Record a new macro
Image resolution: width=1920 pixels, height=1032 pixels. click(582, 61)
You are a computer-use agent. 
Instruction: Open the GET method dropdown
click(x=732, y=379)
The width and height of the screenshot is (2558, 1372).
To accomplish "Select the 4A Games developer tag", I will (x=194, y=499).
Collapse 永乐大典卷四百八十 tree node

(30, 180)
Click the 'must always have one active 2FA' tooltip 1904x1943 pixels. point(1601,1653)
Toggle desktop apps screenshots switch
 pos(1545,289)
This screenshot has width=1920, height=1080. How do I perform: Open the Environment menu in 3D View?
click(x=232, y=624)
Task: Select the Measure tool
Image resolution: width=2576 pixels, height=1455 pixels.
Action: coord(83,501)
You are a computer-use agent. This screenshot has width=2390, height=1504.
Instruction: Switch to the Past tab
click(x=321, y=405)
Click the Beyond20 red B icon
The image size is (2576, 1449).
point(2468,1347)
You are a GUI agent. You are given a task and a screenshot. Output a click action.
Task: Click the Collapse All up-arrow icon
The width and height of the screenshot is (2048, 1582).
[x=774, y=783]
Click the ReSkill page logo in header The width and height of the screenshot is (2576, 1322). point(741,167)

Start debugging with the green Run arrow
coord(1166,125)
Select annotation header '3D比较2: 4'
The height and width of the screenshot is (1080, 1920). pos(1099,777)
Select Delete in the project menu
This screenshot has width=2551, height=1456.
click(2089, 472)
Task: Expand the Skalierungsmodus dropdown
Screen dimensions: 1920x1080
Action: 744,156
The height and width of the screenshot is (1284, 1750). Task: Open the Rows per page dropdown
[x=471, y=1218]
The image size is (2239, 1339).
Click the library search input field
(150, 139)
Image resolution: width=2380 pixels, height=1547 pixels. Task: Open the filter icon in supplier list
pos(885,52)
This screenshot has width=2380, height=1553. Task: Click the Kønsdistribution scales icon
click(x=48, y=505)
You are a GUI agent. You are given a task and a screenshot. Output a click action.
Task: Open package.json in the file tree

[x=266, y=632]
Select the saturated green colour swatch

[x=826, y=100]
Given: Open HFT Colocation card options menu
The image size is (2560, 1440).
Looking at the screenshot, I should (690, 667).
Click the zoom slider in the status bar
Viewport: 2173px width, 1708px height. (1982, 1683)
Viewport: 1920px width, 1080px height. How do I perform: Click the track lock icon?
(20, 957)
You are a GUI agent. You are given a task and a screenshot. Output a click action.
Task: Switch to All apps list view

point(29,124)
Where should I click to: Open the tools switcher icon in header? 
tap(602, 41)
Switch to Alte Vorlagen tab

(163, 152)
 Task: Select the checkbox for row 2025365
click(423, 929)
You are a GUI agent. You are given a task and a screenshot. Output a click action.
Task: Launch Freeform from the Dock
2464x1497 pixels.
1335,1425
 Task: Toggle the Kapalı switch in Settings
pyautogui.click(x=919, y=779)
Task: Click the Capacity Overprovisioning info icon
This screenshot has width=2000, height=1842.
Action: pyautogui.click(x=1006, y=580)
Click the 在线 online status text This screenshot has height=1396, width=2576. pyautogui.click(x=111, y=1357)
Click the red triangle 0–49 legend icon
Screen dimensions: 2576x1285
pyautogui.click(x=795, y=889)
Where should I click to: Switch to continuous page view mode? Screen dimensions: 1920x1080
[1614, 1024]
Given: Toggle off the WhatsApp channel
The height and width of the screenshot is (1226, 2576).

────

• What you have to do: Every line from the first entry to the line containing "The width and height of the screenshot is (2558, 1372)." should be transcribed exactly, and nothing beyond it.

• Finished exercise:
Record a new macro
Image resolution: width=1920 pixels, height=1032 pixels. click(582, 61)
You are a computer-use agent. 
Instruction: Open the GET method dropdown
click(x=732, y=379)
The width and height of the screenshot is (2558, 1372).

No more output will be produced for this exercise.